Input for this task:
=== Begin Enclosure ===

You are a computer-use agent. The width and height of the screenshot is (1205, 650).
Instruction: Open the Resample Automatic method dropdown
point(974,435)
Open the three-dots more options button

=== End Enclosure ===
=== Begin Enclosure ===

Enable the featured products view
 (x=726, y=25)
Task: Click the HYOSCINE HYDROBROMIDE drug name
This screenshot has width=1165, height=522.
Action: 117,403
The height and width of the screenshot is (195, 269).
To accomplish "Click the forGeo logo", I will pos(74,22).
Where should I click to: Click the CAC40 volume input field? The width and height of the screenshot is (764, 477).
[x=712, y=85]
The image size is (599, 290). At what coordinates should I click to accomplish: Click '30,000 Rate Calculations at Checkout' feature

=== End Enclosure ===

Task instructions: In your answer, include only the lines above starting at the line that holds "Where should I" and ending at the line that holds "The image size", copied exactly.

Task output:
Where should I click to: Click the CAC40 volume input field? The width and height of the screenshot is (764, 477).
[x=712, y=85]
The image size is (599, 290). At what coordinates should I click to accomplish: Click '30,000 Rate Calculations at Checkout' feature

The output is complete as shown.